Aim: Please reproduce the material below, substituting "Goal" for every "Given" and keeping everything else identical.

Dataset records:
# # # # #
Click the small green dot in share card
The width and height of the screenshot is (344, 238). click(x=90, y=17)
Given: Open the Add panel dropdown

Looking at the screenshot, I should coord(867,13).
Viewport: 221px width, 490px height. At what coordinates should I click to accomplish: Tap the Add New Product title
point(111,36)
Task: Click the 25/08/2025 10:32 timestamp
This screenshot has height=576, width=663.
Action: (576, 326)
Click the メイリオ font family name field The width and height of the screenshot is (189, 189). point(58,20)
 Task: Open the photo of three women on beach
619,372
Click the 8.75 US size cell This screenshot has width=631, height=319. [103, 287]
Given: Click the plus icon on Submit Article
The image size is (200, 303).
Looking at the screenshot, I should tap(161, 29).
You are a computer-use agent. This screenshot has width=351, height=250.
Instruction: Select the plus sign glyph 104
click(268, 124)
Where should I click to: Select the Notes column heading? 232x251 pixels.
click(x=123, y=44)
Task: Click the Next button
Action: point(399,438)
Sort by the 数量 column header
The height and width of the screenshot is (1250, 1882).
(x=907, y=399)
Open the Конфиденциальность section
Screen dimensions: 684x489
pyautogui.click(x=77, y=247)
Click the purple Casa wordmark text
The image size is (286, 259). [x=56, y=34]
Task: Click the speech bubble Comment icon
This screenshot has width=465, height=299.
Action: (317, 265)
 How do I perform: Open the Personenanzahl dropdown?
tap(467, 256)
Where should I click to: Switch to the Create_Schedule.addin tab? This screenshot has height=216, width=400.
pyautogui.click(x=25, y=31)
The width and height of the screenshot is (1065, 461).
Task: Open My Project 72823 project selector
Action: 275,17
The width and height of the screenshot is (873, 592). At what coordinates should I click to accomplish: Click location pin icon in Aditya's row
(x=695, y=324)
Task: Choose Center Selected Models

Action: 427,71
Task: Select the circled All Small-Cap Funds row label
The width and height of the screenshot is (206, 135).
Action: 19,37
# # # # #
Task solution:
Click the small green dot in share card
The width and height of the screenshot is (344, 238). click(x=90, y=17)
Goal: Open the Add panel dropdown

Looking at the screenshot, I should coord(867,13).
Viewport: 221px width, 490px height. At what coordinates should I click to accomplish: Tap the Add New Product title
point(111,36)
Task: Click the 25/08/2025 10:32 timestamp
This screenshot has height=576, width=663.
Action: (576, 326)
Click the メイリオ font family name field The width and height of the screenshot is (189, 189). point(58,20)
 Task: Open the photo of three women on beach
619,372
Click the 8.75 US size cell This screenshot has width=631, height=319. [103, 287]
Goal: Click the plus icon on Submit Article
The image size is (200, 303).
Looking at the screenshot, I should tap(161, 29).
You are a computer-use agent. This screenshot has width=351, height=250.
Instruction: Select the plus sign glyph 104
click(268, 124)
Where should I click to: Select the Notes column heading? 232x251 pixels.
click(x=123, y=44)
Task: Click the Next button
Action: point(399,438)
Sort by the 数量 column header
The height and width of the screenshot is (1250, 1882).
(x=907, y=399)
Open the Конфиденциальность section
Screen dimensions: 684x489
pyautogui.click(x=77, y=247)
Click the purple Casa wordmark text
The image size is (286, 259). [x=56, y=34]
Task: Click the speech bubble Comment icon
This screenshot has width=465, height=299.
Action: (317, 265)
 How do I perform: Open the Personenanzahl dropdown?
tap(467, 256)
Where should I click to: Switch to the Create_Schedule.addin tab? This screenshot has height=216, width=400.
pyautogui.click(x=25, y=31)
The width and height of the screenshot is (1065, 461).
Task: Open My Project 72823 project selector
Action: 275,17
The width and height of the screenshot is (873, 592). At what coordinates should I click to accomplish: Click location pin icon in Aditya's row
(x=695, y=324)
Task: Choose Center Selected Models

Action: 427,71
Task: Select the circled All Small-Cap Funds row label
The width and height of the screenshot is (206, 135).
Action: 19,37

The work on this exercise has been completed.